--- Input data Enclosed Below ---

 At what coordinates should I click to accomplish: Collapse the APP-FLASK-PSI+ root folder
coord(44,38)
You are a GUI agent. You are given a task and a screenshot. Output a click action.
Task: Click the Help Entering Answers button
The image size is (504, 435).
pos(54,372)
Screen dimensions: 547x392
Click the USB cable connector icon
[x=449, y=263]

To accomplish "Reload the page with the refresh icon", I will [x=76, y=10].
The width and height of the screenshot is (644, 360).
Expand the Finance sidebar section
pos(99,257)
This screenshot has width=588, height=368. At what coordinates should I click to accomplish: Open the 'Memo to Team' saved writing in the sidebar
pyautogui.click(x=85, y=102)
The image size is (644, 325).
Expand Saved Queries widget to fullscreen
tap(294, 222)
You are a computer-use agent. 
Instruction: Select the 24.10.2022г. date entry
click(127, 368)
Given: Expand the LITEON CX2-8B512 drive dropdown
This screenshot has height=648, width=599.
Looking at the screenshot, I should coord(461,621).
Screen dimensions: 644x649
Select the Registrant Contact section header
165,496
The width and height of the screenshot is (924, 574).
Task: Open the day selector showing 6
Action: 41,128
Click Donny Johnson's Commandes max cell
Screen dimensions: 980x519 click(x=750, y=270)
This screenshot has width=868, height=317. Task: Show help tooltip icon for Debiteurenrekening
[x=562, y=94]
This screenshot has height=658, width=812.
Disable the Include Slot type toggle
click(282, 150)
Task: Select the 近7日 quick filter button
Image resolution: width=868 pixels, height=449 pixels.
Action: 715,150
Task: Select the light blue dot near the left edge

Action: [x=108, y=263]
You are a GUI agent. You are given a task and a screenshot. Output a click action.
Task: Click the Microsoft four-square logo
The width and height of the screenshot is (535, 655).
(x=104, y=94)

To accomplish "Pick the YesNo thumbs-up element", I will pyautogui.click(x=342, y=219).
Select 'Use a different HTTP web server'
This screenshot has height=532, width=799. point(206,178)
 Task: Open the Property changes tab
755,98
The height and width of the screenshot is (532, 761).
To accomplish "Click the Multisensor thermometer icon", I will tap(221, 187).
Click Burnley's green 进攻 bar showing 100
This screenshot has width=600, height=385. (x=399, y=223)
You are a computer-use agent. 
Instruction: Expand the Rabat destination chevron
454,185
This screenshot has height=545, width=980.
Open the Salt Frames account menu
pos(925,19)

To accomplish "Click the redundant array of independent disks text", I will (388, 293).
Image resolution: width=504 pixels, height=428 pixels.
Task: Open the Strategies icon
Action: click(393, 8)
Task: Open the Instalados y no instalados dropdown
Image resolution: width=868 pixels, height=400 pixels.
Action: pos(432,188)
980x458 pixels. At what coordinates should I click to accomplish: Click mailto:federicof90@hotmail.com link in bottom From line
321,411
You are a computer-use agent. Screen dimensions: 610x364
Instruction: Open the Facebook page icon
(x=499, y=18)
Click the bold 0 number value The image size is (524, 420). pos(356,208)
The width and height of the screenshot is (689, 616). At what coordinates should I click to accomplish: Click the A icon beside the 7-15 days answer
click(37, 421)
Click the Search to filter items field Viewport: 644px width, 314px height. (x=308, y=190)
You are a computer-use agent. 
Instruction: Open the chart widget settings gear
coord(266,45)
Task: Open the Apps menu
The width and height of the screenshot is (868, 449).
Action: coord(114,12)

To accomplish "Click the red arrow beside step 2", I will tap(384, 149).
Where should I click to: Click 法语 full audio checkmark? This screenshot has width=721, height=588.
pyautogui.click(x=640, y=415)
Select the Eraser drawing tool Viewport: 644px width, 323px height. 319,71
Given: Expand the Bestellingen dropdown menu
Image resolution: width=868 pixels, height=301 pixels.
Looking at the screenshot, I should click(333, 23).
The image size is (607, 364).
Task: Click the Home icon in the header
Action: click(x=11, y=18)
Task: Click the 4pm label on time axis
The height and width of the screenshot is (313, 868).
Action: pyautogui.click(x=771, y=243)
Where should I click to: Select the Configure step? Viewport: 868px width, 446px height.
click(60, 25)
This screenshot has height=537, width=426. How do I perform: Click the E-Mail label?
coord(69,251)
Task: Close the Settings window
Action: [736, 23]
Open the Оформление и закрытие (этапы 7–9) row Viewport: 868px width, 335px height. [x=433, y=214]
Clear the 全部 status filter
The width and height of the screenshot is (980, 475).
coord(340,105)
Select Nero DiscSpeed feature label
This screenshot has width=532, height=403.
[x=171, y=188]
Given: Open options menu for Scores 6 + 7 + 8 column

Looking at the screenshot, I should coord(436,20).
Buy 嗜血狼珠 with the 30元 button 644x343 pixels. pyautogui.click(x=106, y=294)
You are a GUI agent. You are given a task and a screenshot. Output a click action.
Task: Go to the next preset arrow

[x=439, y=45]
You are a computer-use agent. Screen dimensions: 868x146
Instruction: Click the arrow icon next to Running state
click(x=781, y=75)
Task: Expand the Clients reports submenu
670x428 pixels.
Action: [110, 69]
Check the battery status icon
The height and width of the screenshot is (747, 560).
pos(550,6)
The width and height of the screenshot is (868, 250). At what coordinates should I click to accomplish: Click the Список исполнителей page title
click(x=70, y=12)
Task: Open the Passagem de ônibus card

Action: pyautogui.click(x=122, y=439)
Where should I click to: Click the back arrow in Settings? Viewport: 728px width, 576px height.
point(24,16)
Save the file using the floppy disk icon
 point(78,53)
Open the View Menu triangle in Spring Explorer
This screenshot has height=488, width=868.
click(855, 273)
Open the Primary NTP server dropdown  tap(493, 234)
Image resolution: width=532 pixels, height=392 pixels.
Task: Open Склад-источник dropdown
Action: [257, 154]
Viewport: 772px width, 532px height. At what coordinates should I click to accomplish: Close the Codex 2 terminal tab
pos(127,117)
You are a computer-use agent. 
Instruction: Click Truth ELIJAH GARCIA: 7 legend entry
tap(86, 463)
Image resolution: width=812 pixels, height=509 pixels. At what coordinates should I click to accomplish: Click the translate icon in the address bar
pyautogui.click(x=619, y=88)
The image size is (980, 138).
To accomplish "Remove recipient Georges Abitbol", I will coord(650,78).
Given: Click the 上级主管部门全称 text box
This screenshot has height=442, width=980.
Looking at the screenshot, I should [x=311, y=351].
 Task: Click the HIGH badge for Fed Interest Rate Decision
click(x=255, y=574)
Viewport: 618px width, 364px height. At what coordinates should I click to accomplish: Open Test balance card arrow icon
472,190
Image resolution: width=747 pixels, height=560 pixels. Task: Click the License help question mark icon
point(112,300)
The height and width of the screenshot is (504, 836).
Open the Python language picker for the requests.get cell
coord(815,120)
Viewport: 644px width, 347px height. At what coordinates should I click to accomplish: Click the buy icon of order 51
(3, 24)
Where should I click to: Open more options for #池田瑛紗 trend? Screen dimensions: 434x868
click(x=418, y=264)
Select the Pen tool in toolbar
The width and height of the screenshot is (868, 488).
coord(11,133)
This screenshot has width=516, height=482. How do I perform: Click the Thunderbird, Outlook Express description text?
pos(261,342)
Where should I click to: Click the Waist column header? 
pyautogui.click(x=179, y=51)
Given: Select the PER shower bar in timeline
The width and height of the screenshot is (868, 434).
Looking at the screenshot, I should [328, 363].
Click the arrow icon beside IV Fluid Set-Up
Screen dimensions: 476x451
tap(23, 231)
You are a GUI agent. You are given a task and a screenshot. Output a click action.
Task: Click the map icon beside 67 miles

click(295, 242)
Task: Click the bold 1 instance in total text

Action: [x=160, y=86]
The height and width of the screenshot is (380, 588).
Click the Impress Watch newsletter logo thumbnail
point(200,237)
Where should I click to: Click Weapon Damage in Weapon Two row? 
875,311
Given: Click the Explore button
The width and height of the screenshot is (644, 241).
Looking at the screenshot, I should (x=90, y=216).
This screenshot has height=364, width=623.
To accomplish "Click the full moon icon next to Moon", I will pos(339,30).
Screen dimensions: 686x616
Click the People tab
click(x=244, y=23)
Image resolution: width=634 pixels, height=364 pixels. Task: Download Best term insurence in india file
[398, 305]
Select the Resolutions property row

--- End of Enclosed Input data ---

> [What the task requires] Counting the lines above that hold "button", reply with the number and no other words.

> [Completed task] 4